The majority of rollers were of the same basic 3-roll configuration, gear-driven, with two large smooth wheels (rolls) at the back and a single wide roll at the front (in actuality, the wide roll usually consisted of two narrower rolls on the same axle, to make steering easier). However, there was also a distinctive variant, the "tandem", which had two wide rolls, one front, one rear. They were better for rolling asphalt which drove demand from the 1920s. Those made by Robey & Co used their standard steam wagon engine and pistol boiler fitted in a girder frame with rolls and a chain drive to produce a quick-reversing roller suitable for modern road surfaces such as tarmacadam and bituminous asphalt. A number of Robey & Co. tandem rollers were modified to make a further variant, the tri-tandem, which was a tandem with a third roll, mounted directly behind the rear one. Robey supplied the parts, but the modification was undertaken by Goodes of Royston. Ten tandem and two tri-tandem Robey rollers survive in preservation, and one of the tri-tandems is known to have been used to construct parts of the M1 motorway.

A variation of the basic configuration was the "convertible": an engine which could be either a steam roller or a traction engine and could be changed from one form to the other in a relatively short time – i.e., less than half a day. Convertible engines were liked by local authorities, since the same machine could be used for haulage in the winter and road-mending in the summer.

A rare type with only four built were embankment rollers with twin wheels at both the front and back rather than a single roller at the front. They were used in the construction of reservoirs.

==Design features==
Although most steam roller designs are derived from traction engines, and were manufactured by the same companies, there are a number of features that set them apart.

===Wheels===
The most obvious difference is in the wheels. Traction engines were generally built with large fabricated spoked steel wheels with wide rims. Those intended for road use would have continuous solid rubber tyres bolted around the rims, to improve traction on tarmac. Engines intended for agricultural use would have a series of strakes bolted diagonally across the rims, like the tread on a modern pneumatic tractor tyre, and the wheels were typically wider to spread the load more evenly.

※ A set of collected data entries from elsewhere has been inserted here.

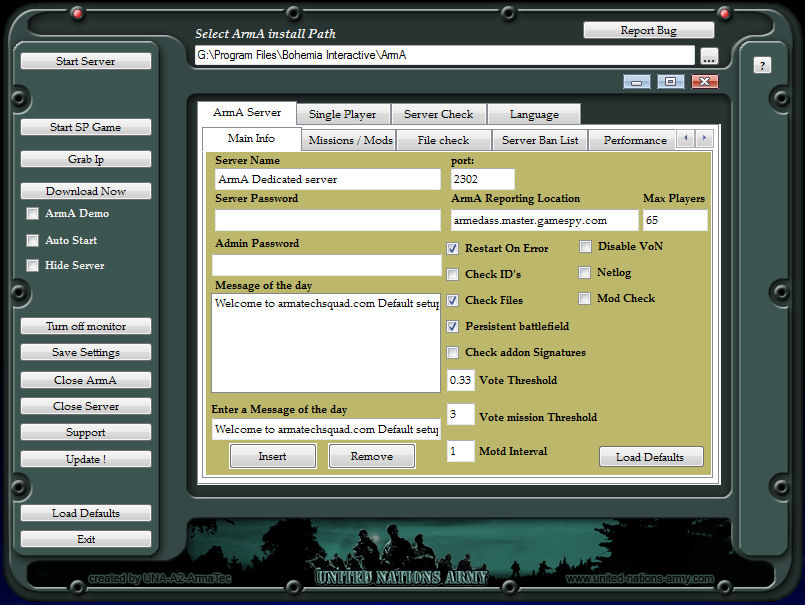Close the inner panel with red X
The width and height of the screenshot is (805, 605).
click(x=704, y=82)
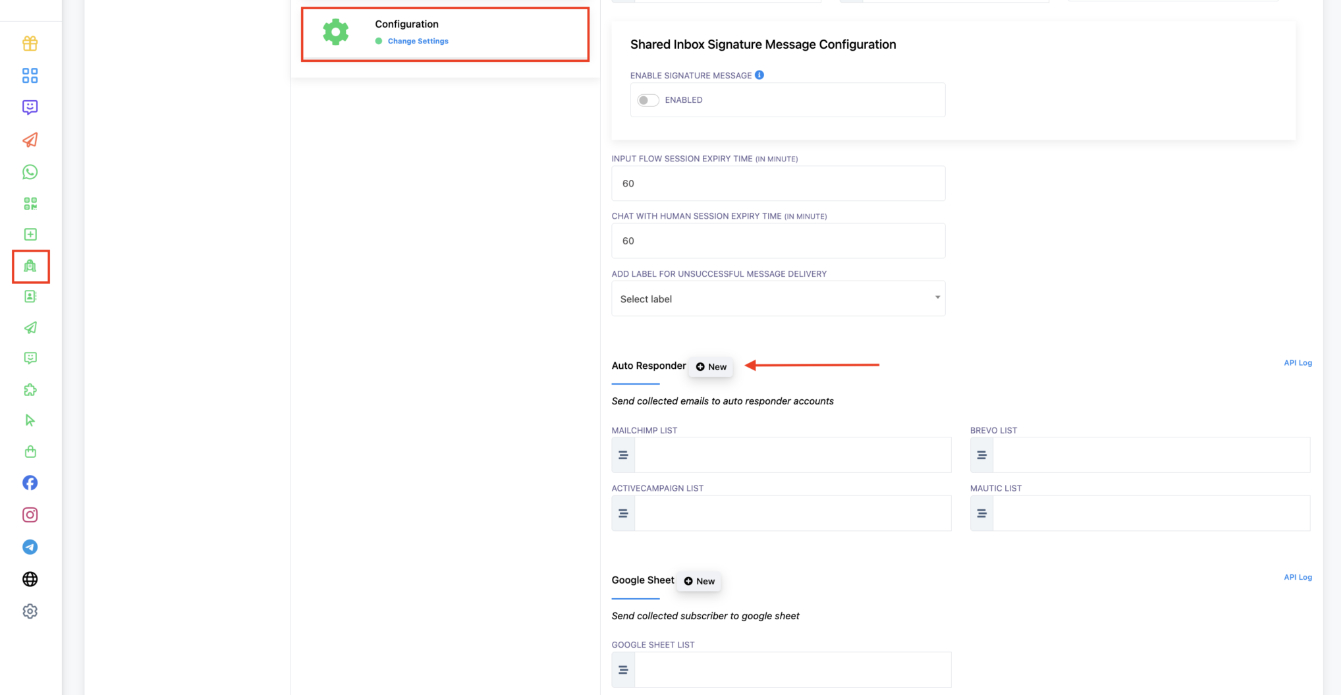Screen dimensions: 1341x695
Task: Click the red-highlighted bot icon in sidebar
Action: click(30, 266)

Steam rollers, on the other hand, had smooth rear wheels and a roller at the front. The roller consisted of a pair of adjacent wide cylinders supported at both ends. This replaced the separate wheels and axle of a traction engine.

===Smokebox===
In the conventional arrangement, the front roller is mounted centrally, forward of the chimney. In order to allow enough clearance from the boiler (and hence a larger front roll), the smokebox is extended forward substantially at the top to incorporate a support plate on which to mount the bearing for the roller assembly. This gives the distinctive, hooded look to the front of a steam roller. It also necessitates a different design of smokebox door – it has to hinge up or down, rather than opening sideways, due to the limited access available. Access to the boiler tubes for cleaning is limited and the brush usually has to be inserted through the small gap between the top of the roll and the fork.

===Special equipment===
The front and rear rolls were usually fitted with scraper bars. As the vehicle moved along, these removed any surface material that had become stuck to the roll, to prevent a build-up of material and ensure a flat finish was maintained.

Some steam rollers were fitted with a scarifier mounted on the tender box at the rear. They could be swung down to road level and used to rip up the old surface before a road was remade.

Another accessory was a tar sprayer – a bar mounted on the back of the roller. This was not a common fixture.

==Manufacturers==
Britain was a major exporter of steam rollers over the years, with the firm of Aveling and Porter probably being the most famous and the most prolific.

Many other traction engine manufacturers built steam rollers, but after Aveling and Porter, the most popular were Marshall, Sons & Co., John Fowler & Co., and Wallis & Steevens.

In America, the Buffalo-Springfield Roller Company was a large builder. J. I. Case made a roller variant of their farm engines, but had a small market share. Other nations had makers including the Czechs, Swiss, Swedes, Germans (notably Kemna) and Dutch which produced steam rollers.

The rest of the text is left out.